**Directions for this task**
Edit the rows from the start through the line containing "Looking at the", replacing "invoices" with "receipts" and leaving everything else unchanged. Omit the pictures from your answer.

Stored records
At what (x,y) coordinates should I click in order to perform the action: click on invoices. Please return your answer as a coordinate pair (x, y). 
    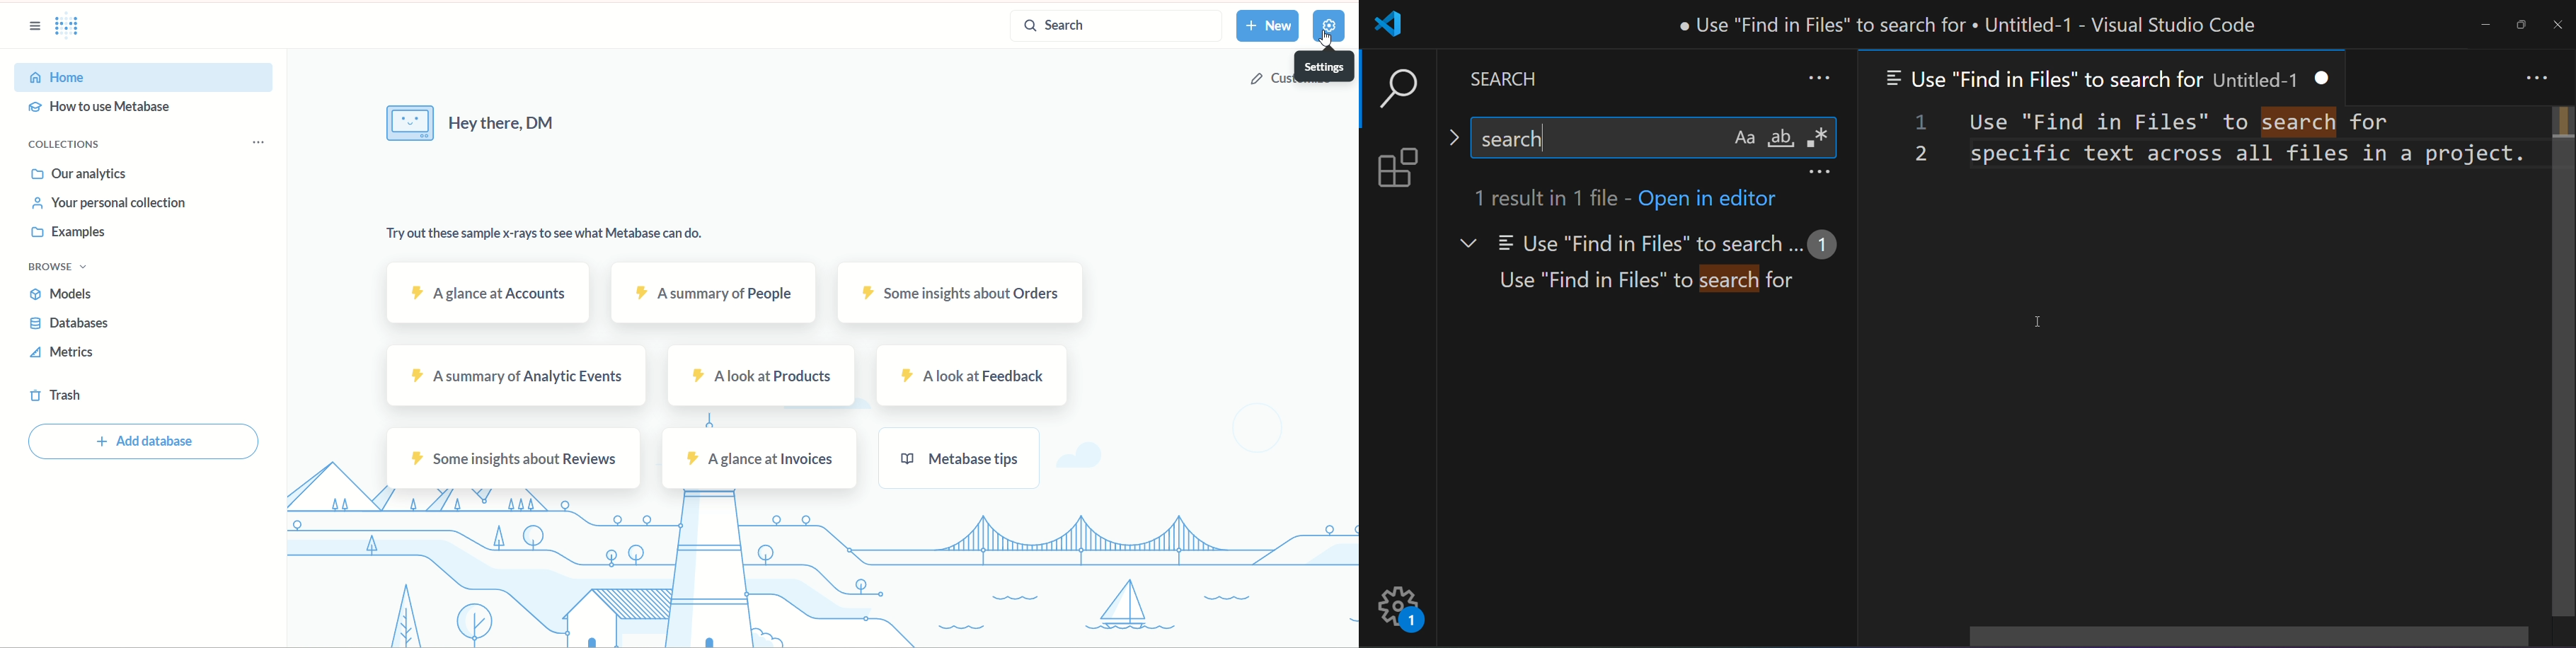
    Looking at the image, I should click on (762, 458).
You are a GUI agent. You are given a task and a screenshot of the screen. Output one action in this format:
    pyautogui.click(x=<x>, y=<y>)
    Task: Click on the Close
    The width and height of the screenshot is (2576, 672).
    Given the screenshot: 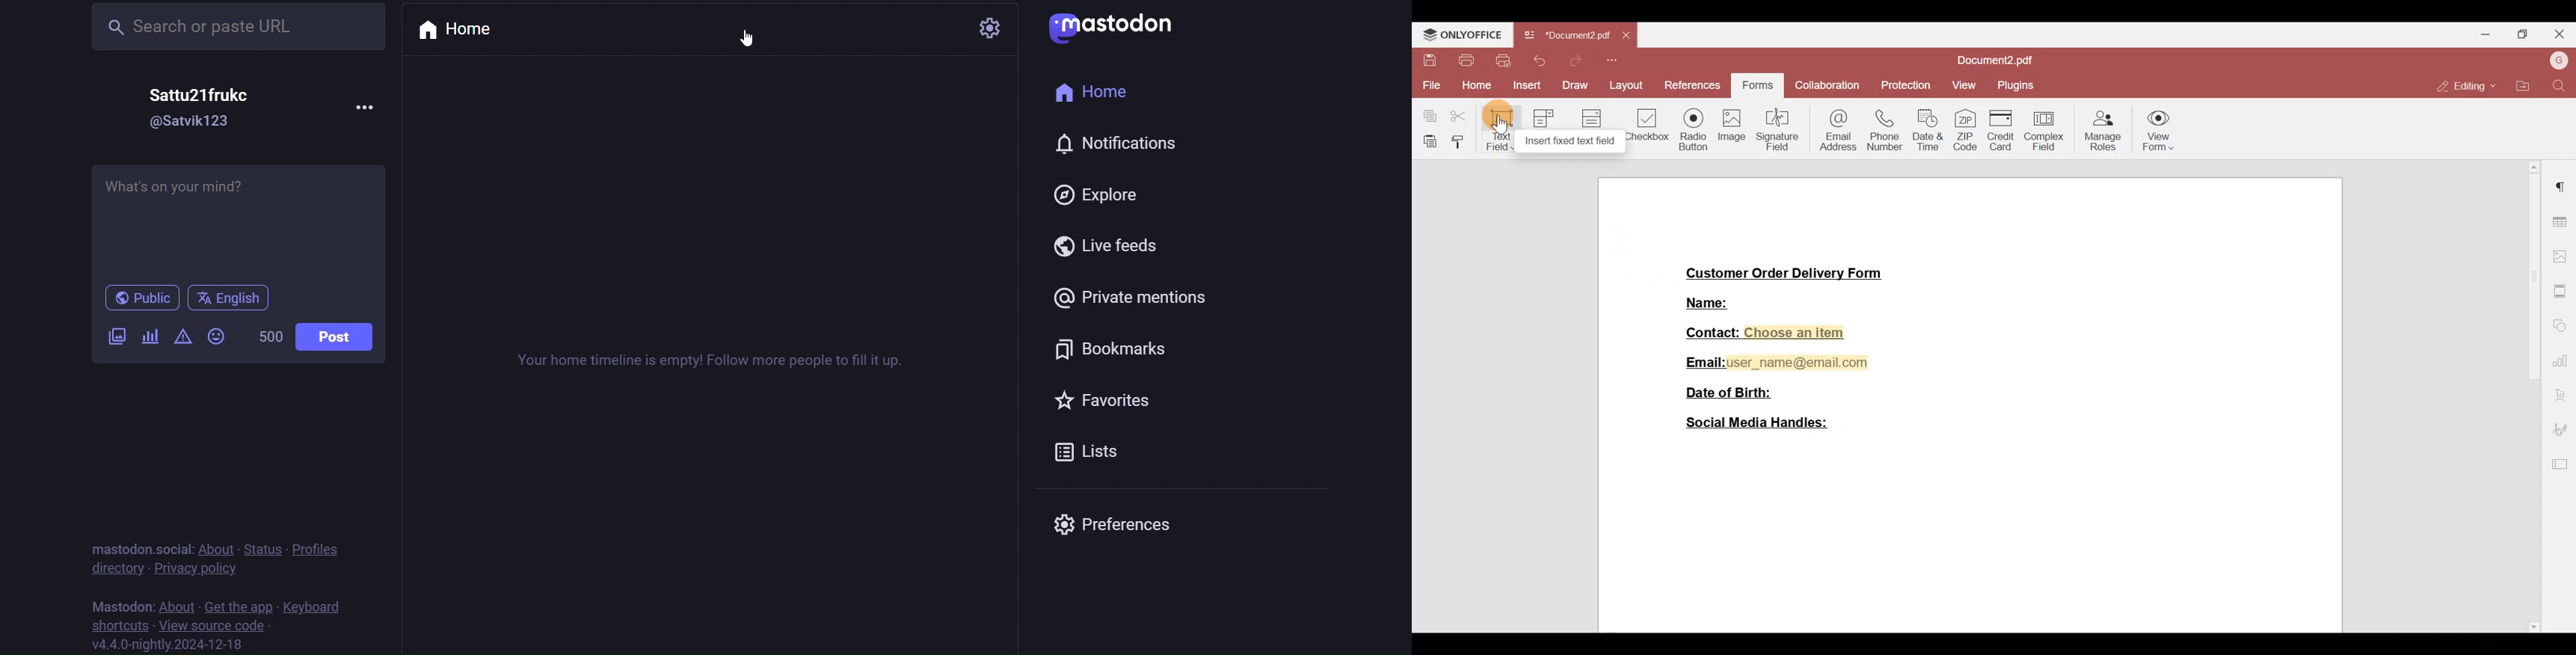 What is the action you would take?
    pyautogui.click(x=2562, y=35)
    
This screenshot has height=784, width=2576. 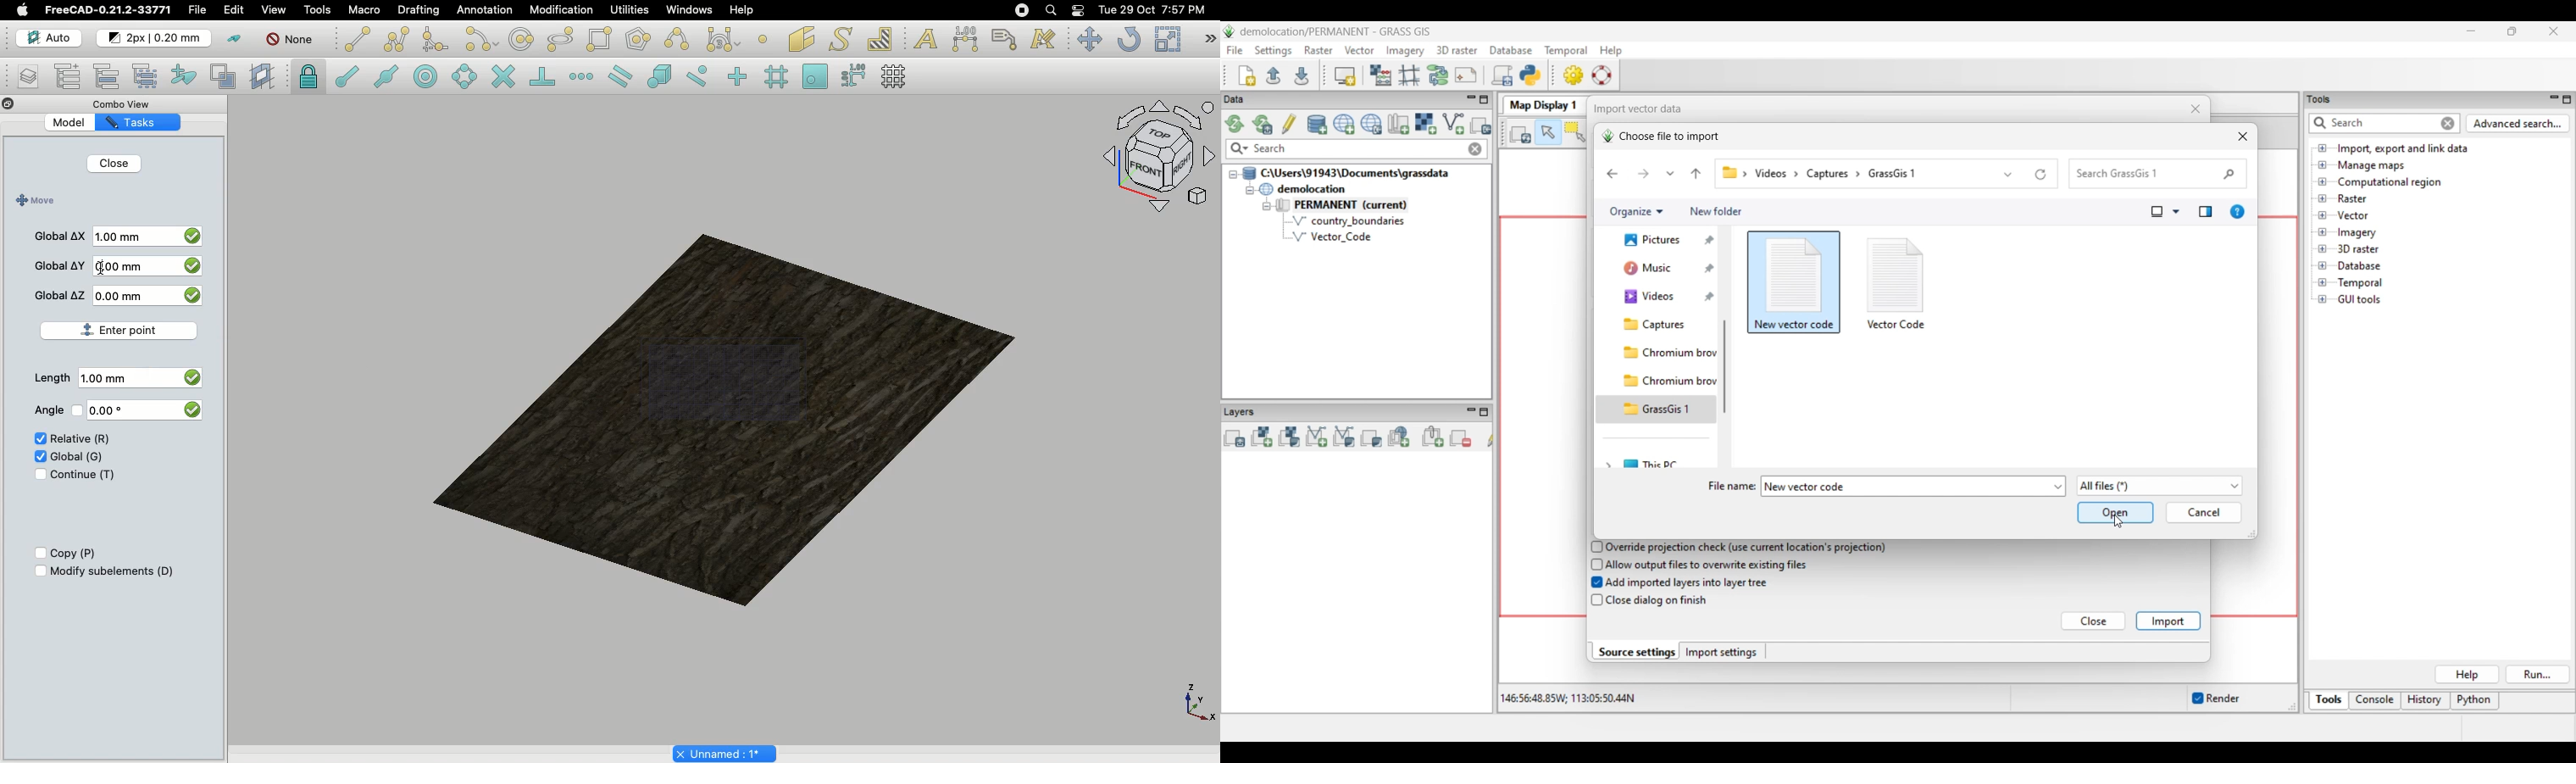 I want to click on Snap dimensions, so click(x=854, y=76).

**The answer**
At what (x,y) coordinates should I click in order to perform the action: click on receipts. Please return your answer as a coordinate pair (x, y). 
    Looking at the image, I should click on (762, 458).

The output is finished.